Bugün hastane normal de olduğundan daha sakindi burası özel bir hastaneydi, ve Gökhan'ın kendi hastanesiydi. Esra onun çok başarılı bir doktor olduğunu düşünüyordu, genç yaşta çoğu şeyi başarmış olması, hem kendi başarısı hem de ailesinin maddi durumunun en üst düzeyde olmasından geliyordu..
Asansörün önünde dikilmiş bekliyordu, merdivenle çıksam mı diye düşünürken asansör geldiğini belli eden bir ses duydu, tekrar asansöre doğru yöneldi, hemen içine girse iyi olacaktı kalabalıkta kalmak istemiyordu.
Asansöre binip, Gökhan'ın odasının hangi katta olduğunu düşündü, daha önce hemşireyle beraber çıkıyordu ve hiç kaçıncı kat olduğunu sormamıştı..
Şansını üçüncü kattan yana kullanmayı denedi, ve tuşa bastı. Asansör kapısı kapanmak üzere harekete geçti derken, bir el kapıyı sertçe tutarak durdurdu. Esra bi an afallasa da biri asansöre yetişmek için böyle davranmış olmalı diye düşündü.

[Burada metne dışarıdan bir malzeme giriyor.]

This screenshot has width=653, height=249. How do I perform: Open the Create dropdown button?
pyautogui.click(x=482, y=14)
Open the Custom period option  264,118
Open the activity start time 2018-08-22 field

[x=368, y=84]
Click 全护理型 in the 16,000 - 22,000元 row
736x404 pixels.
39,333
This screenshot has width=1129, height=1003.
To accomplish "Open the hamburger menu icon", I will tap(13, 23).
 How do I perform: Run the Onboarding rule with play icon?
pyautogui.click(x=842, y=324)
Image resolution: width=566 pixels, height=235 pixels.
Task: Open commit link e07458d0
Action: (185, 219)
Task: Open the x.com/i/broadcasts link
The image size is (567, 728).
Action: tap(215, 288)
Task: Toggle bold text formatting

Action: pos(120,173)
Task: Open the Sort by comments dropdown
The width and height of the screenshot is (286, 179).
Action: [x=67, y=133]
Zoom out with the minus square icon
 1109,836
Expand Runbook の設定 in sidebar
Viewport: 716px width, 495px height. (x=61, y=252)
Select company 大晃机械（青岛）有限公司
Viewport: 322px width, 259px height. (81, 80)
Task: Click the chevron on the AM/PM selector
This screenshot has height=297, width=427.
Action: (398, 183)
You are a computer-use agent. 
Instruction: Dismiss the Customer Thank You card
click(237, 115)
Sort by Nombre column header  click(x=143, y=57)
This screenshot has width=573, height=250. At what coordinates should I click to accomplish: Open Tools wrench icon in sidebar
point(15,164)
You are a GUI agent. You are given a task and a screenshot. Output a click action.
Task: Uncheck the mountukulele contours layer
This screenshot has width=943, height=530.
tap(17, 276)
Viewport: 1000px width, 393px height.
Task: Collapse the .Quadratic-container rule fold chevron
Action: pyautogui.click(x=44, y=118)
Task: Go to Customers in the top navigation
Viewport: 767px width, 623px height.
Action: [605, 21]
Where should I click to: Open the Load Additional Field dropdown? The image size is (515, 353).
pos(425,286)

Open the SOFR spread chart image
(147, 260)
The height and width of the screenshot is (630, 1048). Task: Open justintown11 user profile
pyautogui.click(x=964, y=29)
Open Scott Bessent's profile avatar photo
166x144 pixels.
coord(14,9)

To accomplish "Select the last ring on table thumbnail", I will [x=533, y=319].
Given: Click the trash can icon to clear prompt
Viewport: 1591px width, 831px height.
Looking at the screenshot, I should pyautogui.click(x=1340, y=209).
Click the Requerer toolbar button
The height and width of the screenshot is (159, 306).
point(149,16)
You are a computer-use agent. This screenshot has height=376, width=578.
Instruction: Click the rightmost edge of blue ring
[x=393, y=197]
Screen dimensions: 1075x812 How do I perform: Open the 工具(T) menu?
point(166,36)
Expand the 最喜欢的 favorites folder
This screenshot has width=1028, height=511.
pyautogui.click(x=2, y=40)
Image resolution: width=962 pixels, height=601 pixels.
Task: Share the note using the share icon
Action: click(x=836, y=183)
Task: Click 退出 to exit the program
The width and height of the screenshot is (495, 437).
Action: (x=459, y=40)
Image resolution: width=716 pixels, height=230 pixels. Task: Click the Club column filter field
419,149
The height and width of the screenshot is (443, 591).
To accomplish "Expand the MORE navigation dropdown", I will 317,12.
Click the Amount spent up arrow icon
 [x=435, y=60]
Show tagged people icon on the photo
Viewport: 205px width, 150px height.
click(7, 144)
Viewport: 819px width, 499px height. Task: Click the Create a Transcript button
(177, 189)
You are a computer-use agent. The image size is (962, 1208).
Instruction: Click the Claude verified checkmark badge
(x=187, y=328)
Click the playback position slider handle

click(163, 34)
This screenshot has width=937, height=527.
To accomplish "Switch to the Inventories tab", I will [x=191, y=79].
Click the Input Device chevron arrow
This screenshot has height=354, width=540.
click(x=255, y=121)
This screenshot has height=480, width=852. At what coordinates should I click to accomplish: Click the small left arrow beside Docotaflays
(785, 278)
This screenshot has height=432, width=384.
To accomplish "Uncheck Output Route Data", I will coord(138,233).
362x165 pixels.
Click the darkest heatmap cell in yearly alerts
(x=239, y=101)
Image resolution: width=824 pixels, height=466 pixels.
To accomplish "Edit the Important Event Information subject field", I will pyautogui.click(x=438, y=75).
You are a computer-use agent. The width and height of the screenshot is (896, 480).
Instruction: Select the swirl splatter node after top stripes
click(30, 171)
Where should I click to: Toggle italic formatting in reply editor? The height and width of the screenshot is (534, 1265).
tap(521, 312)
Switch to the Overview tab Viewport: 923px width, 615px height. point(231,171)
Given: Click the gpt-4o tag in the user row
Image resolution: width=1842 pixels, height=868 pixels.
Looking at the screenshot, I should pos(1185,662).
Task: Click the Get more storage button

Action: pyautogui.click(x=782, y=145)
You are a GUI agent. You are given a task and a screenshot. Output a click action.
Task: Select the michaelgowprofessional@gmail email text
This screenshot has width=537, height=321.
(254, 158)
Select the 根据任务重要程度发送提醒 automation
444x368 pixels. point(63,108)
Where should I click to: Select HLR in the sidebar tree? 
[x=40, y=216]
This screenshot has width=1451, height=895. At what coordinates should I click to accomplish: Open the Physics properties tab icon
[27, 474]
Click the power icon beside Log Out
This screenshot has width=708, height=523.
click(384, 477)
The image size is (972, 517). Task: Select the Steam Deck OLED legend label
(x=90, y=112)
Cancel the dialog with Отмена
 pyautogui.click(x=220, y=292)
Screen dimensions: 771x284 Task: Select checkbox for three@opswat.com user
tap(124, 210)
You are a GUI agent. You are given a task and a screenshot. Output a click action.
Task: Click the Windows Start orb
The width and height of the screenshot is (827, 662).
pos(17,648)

İçeriye baya uzun boylu bir adam girmişti, Esra boyundan gözünü alamazken adam'ın simsiyah gözlerine takılıp kalmıştı şimdide.. Bu gözler sanki her gün olur olmadık yerde kafasını, işgal eden gözlerdi.. Bu kadar benziyor olamazdı değil mi? Bu adam oydu işte.. İsmini bile hatırladığı ama kim olduğunu bi türlü çıkaramadığı o büyülü adam.. İlk onu hatırlamış olması Esra da büyük bir etki yaratmıştı o zamanlar.. Eğer şuan burnuna dolan koku ona aitse, Esra yanılıyor olamazdı, bu adam Ahmetti.
Esra ona daha da dikkatle bakmaya devam etti, onu bir yerden tanıyor olduğuna emindi..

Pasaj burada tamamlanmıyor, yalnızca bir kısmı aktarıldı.